On vous croit : comment dénoncer au cinéma les violences judiciaires faites aux mères et aux enfants ?
- Camille Wernaers
- il y a 4 jours
- 2 min de lecture

Dans leur premier long-métrage, les réalisateurices belges Arnaud Dufeys et Charlotte Devillers se penchent avec justesse sur le traitement judiciaire des violences sexuelles et familiales.
En 2022, le magazine féministe axelle publiait une longue enquête révélant la façon dont les institutions belges peuvent se retourner contre les mères qui dénoncent l’inceste commis par le père de leurs enfants. Les témoignages récoltés montraient un renversement total des responsabilités, et décrivaient comment les mamans protectrices deviennent subitement l’objet de toutes les suspicions, notamment de la part de la justice. Lors de la sortie de l’article, l’une des mères interrogées avait même perdu la garde de ses enfants au profit du père, et ce malgré les accusations qui pèsent sur lui, et qui inciteraient pourtant à adopter une certaine prudence.

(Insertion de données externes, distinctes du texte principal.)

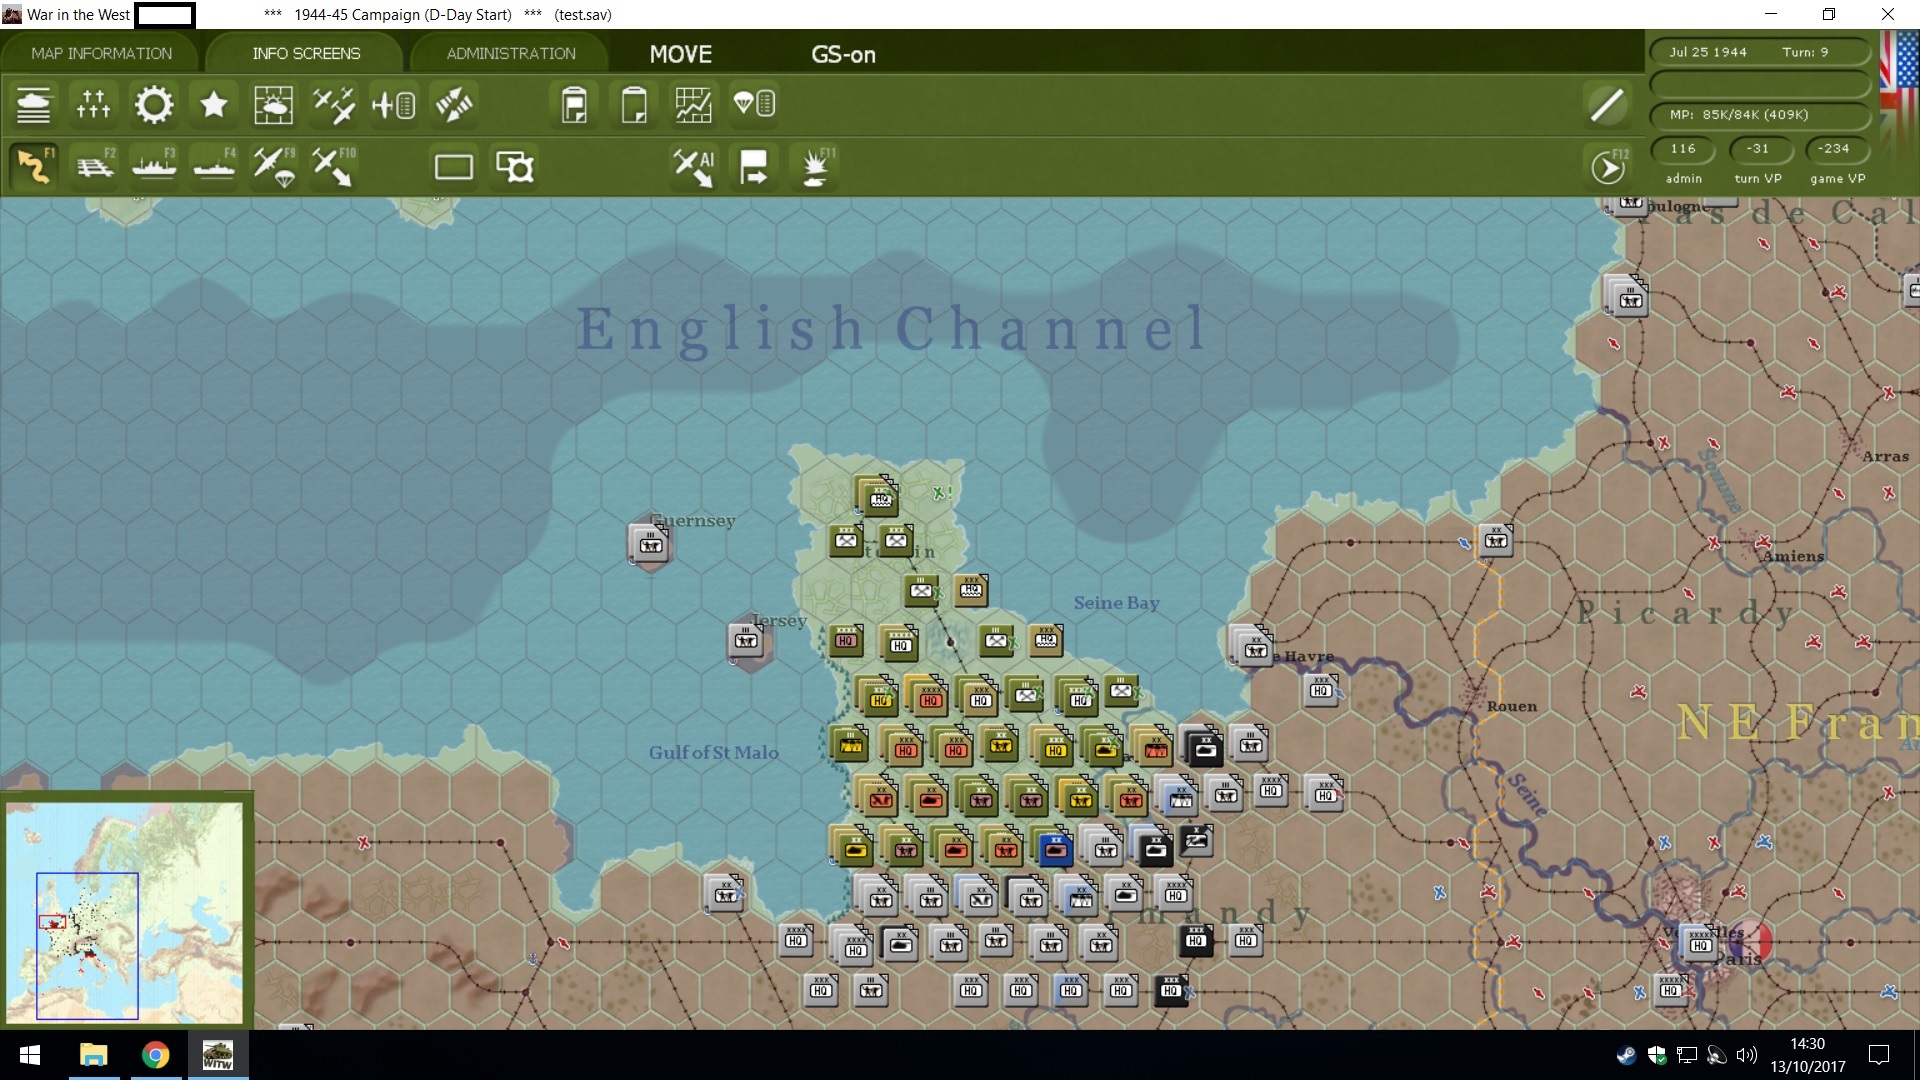Open the Commander's Report list icon
1920x1080 pixels.
point(33,105)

C’est précisément à ce difficile sujet de société qu’ont décidé de s’attaquer frontalement les réalisateurices belges Charlotte Devillers et Arnaud Dufeys dans leur premier film, ironiquement intitulé On vous croit. Car ce drame judiciaire expose dans le détail les mécanismes mis en place pour faire douter de la parole des mères et des enfants, en concentrant toute son attention sur Alice (Myriem Akheddiou), une maman en lutte pour protéger sa fille et son fils (Adèle Pinckaers et Ulysse Goffin). Dans une durée relativement courte, et à l’aide de gros plans sur les visages des différent·es protagonistes, la tension monte jusqu’à une longue scène d’audience pour la garde des enfants qui permet au public de mieux comprendre ce qui se joue dans ces affaires. Chargée d’émotions, l’interprétation sensible de Myriem Akheddiou ne peut que susciter l’empathie, alors qu’elle est obligée d’entendre les arguments de la partie adverse, dont ceux attaquant sa santé mentale.

Mais le long-métrage ne fait pas l’impasse sur ses mots à elle, puisque le film, qui ressemble à s’y méprendre à un documentaire, prend une autre tournure quand c’est à la maman de s’adresser à la juge, dans un face caméra qui dure de longues minutes. Charlotte Devillers a cependant expliqué avoir fait le choix de créer une fiction pour prendre le temps d’écouter cette mère, ce qui n’est pas possible en réalité lors de ces audiences. Infirmière de formation, elle a été confrontée à de telles affaires dans sa pratique. Elle et Arnaud Dufeys ont également tourné avec de vrai·es avocat·es et se sont documenté·es pour traiter ce thème avec la justesse nécessaire.
Visuellement très épuré, le film laisse néanmoins de la place à l’immense bâtiment en verre du tribunal, parcouru en tous sens par de nombreux d’escaliers, dans lequel la maman et ses enfants semblent parfois se perdre, comme physiquement englué·es dans un système judiciaire qui peine à prendre en charge les violences familiales et conjugales, et à protéger les plus vulnérables d’entre nous. Une réalité qui finit par transpercer l’écran.
Avec Myriem Akheddiou, Laurent Capelluto, Natali Broods. Belgique, 78 minutes.